UNITED STATES
SECURITIES AND EXCHANGE COMMISSION
Washington, D.C. 20549
FORM 8-K
CURRENT REPORT
Pursuant to Section 13 or 15(d) of the Securities Exchange Act of 1934
Date of Report (Date of earliest event reported): October 12, 2022
ATHENA GOLD CORPORATION
(Exact Name of Registrant as Specified in its Charter)
Delaware | 000-51808 | 90-0158978 |
(State or other jurisdiction of incorporation) | (Commission File Number) | (I.R.S. Employer Identification number) |
2010 A Harbison Drive # 312, Vacaville, CA 95687
(Address of principal executive offices) (Zip Code)
(Registrant's telephone number, including area code) (707) 291-6198
______________________________________________________
(Former name or former address, if changed since last report)

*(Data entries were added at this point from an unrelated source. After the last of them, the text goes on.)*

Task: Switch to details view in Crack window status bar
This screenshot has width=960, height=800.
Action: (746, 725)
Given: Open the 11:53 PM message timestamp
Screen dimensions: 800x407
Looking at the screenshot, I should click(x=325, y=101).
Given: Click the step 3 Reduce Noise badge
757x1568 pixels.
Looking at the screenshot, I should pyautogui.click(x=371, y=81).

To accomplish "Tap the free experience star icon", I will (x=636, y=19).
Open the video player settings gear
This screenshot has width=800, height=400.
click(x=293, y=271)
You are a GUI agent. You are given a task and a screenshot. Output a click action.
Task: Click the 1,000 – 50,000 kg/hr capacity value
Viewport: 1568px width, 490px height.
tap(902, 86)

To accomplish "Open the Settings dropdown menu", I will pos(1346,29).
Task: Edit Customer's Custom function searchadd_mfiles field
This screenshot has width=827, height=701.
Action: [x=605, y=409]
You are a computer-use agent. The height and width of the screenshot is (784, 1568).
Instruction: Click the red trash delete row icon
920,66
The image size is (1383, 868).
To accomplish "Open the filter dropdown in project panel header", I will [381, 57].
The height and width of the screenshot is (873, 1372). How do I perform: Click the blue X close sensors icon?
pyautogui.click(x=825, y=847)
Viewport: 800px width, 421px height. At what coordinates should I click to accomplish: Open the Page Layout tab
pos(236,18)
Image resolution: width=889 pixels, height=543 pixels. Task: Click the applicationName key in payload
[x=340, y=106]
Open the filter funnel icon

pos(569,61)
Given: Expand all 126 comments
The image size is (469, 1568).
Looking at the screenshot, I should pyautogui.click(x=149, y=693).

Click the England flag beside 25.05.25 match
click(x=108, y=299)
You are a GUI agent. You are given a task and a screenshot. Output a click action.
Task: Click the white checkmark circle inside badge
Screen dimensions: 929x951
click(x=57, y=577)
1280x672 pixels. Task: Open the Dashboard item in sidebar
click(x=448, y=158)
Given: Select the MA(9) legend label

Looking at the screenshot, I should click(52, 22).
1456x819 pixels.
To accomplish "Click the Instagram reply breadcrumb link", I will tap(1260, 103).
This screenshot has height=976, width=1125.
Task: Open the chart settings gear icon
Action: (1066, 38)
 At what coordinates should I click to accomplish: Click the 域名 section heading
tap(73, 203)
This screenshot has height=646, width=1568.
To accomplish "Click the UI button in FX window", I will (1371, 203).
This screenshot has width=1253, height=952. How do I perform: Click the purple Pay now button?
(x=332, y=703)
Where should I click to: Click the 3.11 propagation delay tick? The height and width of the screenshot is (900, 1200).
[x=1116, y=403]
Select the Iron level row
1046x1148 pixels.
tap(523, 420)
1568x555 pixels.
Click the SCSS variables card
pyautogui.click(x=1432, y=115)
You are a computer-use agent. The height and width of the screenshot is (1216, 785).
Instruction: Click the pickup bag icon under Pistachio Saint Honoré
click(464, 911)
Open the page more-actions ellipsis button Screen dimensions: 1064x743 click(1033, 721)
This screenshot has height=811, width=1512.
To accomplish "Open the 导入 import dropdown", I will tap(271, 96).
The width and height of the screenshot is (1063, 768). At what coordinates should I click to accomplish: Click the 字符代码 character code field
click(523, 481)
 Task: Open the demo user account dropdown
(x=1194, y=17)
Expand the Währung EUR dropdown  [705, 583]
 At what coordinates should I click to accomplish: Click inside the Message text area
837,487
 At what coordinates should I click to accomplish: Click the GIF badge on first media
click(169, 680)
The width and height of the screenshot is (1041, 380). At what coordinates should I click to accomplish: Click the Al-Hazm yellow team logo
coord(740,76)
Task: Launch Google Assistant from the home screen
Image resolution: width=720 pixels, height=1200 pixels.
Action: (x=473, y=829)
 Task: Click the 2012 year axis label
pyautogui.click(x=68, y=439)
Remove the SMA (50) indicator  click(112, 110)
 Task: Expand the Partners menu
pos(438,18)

Check the appropriate box below if the Form 8-K filing is intended to simultaneously satisfy the filing obligation of the Registrant under any of the following provisions:
☐ | Written communications pursuant to Rule 425 under the Securities Act (17 CFR 230.425) |
☐ | Soliciting material pursuant to Rule 14a-12 under the Exchange Act (17 CFR 240.14a-12) |
☐ | Pre-commencement communications pursuant to Rule 14d-2(b) under the Exchange Act (17 CFR 240.14d-2(b)) |
☐ | Pre-commencement communications pursuant to Rule 13e-4(c) under the Exchange Act (17 CFR 240.13e-4(c)) |
Securities registered pursuant to Section 12(b) of the Act:
Title of each class | Trading Symbol | Name of each exchange on which registered |
N/A | N/A | N/A |
Indicate by check mark whether the registrant is an emerging growth company as defined in Rule 405 of the Securities Act of 1933 (§230.405 of this chapter) or Rule 12b-2 of the Securities Exchange Act of 1934 (§240.12b-2 of this chapter).
Emerging growth company ☒
If an emerging growth company, indicate by check mark if the registrant has elected not to use the extended transition period for complying with any new or revised financial accounting standards provided pursuant to Section 13(a) of the Exchange Act. ☐
ITEM 3.02 | UNREGISTERED SALE OF EQUITY SECURITIES |
ITEM 5.02 | COMPENSATION PLANS FOR OFFICERS AND DIRECTORS |
ITEM 7.01 | REGULATION FD DISCLOSURE |
Effective October 12, 2022, Athena Gold Corporation, a Delaware corporation (the “Company”) granted an aggregate of 2,980,000 non-qualified stock options (the “Options”) to certain directors, an officer and a consultant of the Company exercisable to purchase 2,980,000 common shares (the “Option Shares”) in the capital stock of the Company pursuant to the Company’s Equity Incentive Plan (the “Plan”). The Options, which vest immediately, are exercisable at an exercise price of CAD $0.08 (USD$0.06) per Option Share for a period of ten (10) years from the date of grant.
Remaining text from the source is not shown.